- Selection -
— begin —
Commentary

The mines will come back; many of the jobs won’t

April 23, 2020 6:00 am

An old production truck on display at the Hull Rust Mine View. Photo by Christina Hiatt Brown.

As three of the six remaining taconite mines in northern Minnesota announced temporary shutdowns in the past 10 days, I’ve been pulled back to the summer of 2000. 

LTV Steel opened a new millennium on the Mesabi Iron Range by announcing that it would close its Hoyt Lakes taconite mine. I was an intern at the Northeast Minnesota Office of Job Training.

The next morning miners packed the lobby of my workplace. Normally, my job was to monitor safety conditions at youth worksites. But on this day I would be deputized onto the resume desk. I was 20, pimpled, clad in khaki pants and the burgundy polo shirt that I wore in my senior pictures. Most of these workers were older than my father.

A few wielded resumes on yellowed paper that a wife or girlfriend typed for them before I was born. I remember one man in particular, a production truck driver. The objective of his old resume was “truck driver.” I asked him what he wanted to do next. “Truck driver,” he growled. He just needed someone to update the years of service. He was powerless. I was useless.

At the time, few of these miners would find work at other Iron Range mines. It was another seminal moment in the mining economy. A contraction. We now know that local mining employment would never exceed its level before that day.

This experience would change me, but not the mining business. 

As world events and volatile markets flap their butterfly wings, U.S. Steel’s Keewatin Taconite, Cleveland Cliffs’ Northshore Mine, and ArcelorMittal’s Hibbing Taconite will all remain idle during the traditional peak of mining production this year. Others may join them.

So here we are. Again.

A similar event occurred five years ago, and another six years before that. Like a sundial the shadow always comes around again.

The Iron Range’s up-and-down economy is old hat to anyone who follows Minnesota news. What’s often unsettling though is how fast these fortunes turn. An industry projecting virile strength just three months ago is now bedridden by ague.
— end —
- Recorded data -
— begin —
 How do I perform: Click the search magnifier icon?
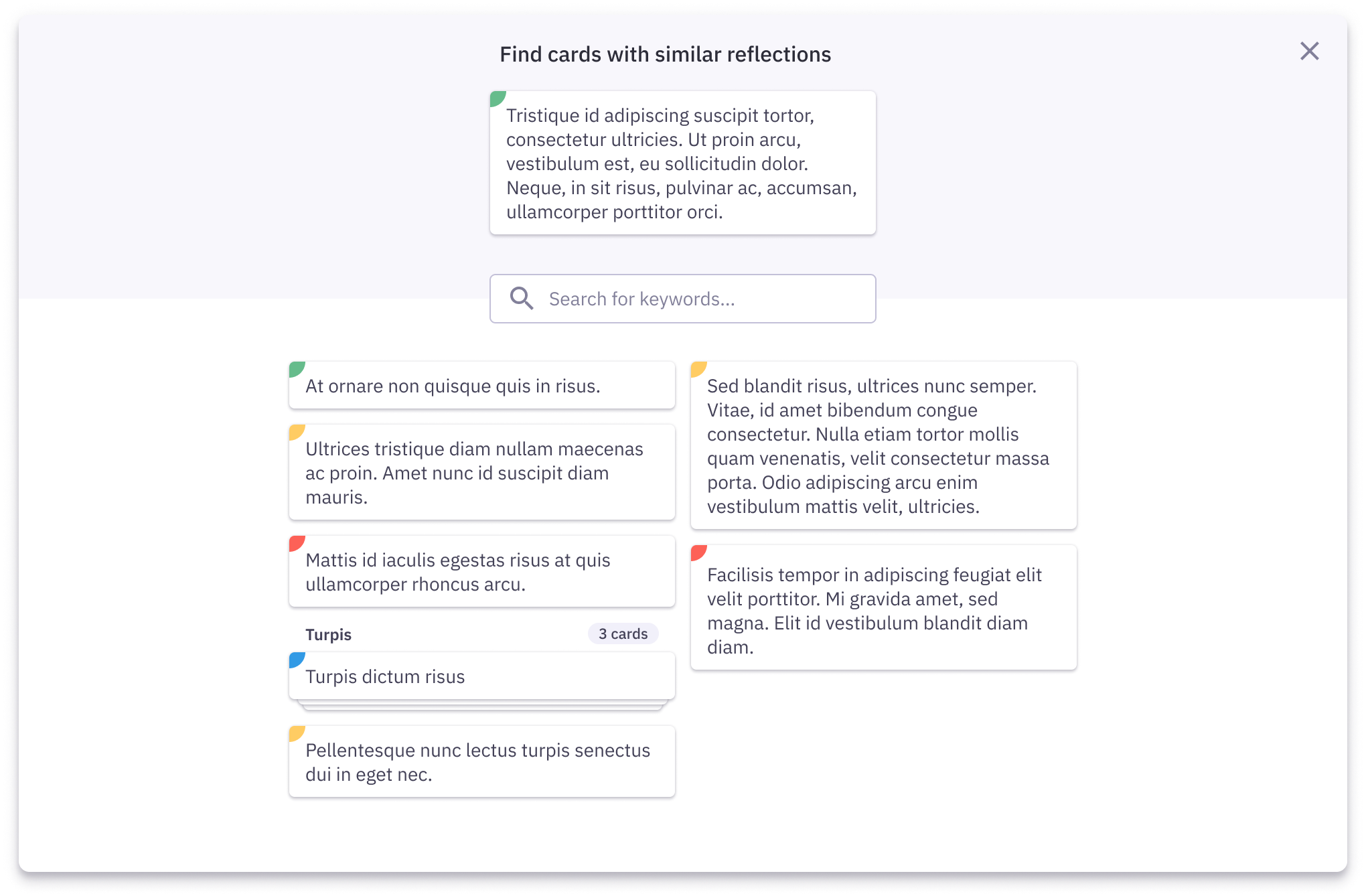pos(522,299)
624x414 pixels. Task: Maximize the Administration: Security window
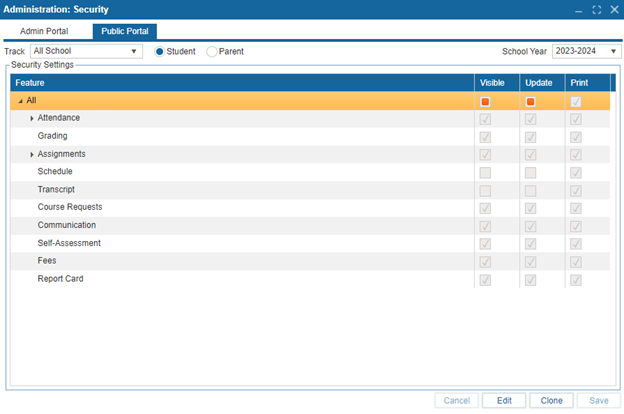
— end —
- Exercise requirements -
Could you resume the Iron Range mining commentary right after its last sentence? The material stands apart from the commentary on Iron Range mining.

- Written answer -
Make no mistake. These current closures are temporary. Minnesota’s iron ore industry isn’t going anywhere. About 85 percent of American iron ore comes from northern Minnesota. As long as the United States produces steel some of it will be composed of hard rock from Minnesota.

But six mines? Four thousand workers? These numbers will keep shrinking as the steel industry forges itself into new forms. More steel is recycled. Small batch electric arc furnaces overtake the old blast furnaces for which traditional taconite was developed. New ore supplies in Australia reset world markets in the past  decade. Now, a new mine in west Africa boasts more natural iron ore than the Mesabi Iron Range produced during both world wars. The company behind it is run by the government of China.

Every time a mine closes it reopens leaner and more automated. “Golden goose” contracts between companies and the United Steelworkers provide good wages, benefits and protections to miners; but cannot prevent the winnowing of the workforce. As the sap boils into syrup the line between union and management isn’t all that clear. At some point everyone involved will be an engineer, but there won’t be many of them, and certainly not enough to support a regional economy like in the past.

Mining is about demand. What would get you to dig a hole and haul away the rocks you find? $5 Or maybe $1.3 billion? Supply is assumed, but cost, regulation and markets are all highly variable. Like the rest of American industry — from factories to ride share apps — profits are augmented by reducing cost and putting the burden of risk on someone else’s ledger. So here we are. Again.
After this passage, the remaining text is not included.